Selon ses filles, c’est une femme de caractère : « Quand elle dit ça, c’est ça ! » Elle a toujours travaillé très dur pour ses enfants. Les marques d’affection étaient rares, car « navé poin lo tan ! ».

Selon ses filles, c’est une femme de caractère : « Quand elle dit ça, c’est ça ! »
(photo MK)

Eliane, sa première fille, se souvient que, quand elle était petite, avec ses frères et sœurs, ils quittaient Ravine-à-Malheur à pied, avec un fer-blanc rempli d’eau de mer sur la tête, qu’ils allaient faire sécher pour récupérer le sel, afin de le vendre plus tard. Petits, ils ont fréquenté une école mixte jusqu’en CM2. Ils écrivaient sur des feuilles de choka. « On n’avait pas de livres, de cahiers durant notre scolarité. » Quelquefois, ils récupéraient un morceau de papier-ciment pour pouvoir écrire les leçons. Selon elle, leurs chances de réussir étaient très minces.

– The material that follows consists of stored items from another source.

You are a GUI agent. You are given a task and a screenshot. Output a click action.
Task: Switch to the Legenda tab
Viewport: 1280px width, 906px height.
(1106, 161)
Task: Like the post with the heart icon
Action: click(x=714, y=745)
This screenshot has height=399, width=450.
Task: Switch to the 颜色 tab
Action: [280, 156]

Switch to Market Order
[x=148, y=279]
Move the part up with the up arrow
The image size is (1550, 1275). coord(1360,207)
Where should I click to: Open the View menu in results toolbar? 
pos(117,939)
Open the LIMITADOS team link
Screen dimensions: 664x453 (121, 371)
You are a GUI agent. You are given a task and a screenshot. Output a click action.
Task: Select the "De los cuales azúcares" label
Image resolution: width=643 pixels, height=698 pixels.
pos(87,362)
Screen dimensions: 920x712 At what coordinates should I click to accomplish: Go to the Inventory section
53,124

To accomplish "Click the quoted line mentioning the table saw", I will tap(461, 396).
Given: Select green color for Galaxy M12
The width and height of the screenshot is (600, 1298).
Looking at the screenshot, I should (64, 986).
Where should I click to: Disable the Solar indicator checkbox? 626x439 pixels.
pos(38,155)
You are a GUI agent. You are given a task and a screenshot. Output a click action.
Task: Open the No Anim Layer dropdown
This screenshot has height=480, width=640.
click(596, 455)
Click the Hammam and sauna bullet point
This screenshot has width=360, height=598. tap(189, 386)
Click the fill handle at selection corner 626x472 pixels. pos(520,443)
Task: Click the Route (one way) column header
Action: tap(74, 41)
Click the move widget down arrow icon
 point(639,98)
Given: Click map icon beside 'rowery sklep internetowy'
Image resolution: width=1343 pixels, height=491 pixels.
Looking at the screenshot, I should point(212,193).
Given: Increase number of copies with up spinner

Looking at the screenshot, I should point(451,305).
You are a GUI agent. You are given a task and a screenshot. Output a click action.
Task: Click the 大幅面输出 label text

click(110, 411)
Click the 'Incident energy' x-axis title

Lorsque Mme Lauret allait aux champs, elle donnait à manger aux bœufs et plantait maintes choses (patates, maniocs...) avec lesquelles elle nourrissait ses enfants. Elle confectionnait du beurre avec le lait.
Et puis, dans les hauts, lorsque l’occasion se présentait, on tuait un cochon qu’on se partageait dans le voisinage.
Elle vendait aussi du bois, des œufs, des patates, au Port. La vente du bois était essentielle pour leurs parents. Aussi, lorsque les filles allaient à l’école, elles prenaient des fagots de bois sur la tête.
Elles habitaient dans des coins très reculés. Aussi n’avaient-elles pas d’autres choix que de marcher à pied pour se déplacer.

A la question : « Avez-vous reçu une éducation chrétienne ? », ses filles répondirent qu’elles quittaient Ravine-à-Malheur à minuit pour aller à la messe de 4 heures, qu’elles allaient au catéchisme tous les jeudis et qu’elles ne manquaient pas chaque soir la prière en commun avec leur mère.
« A la Possession, on emmenait les enfants à pied pour les baptiser ! »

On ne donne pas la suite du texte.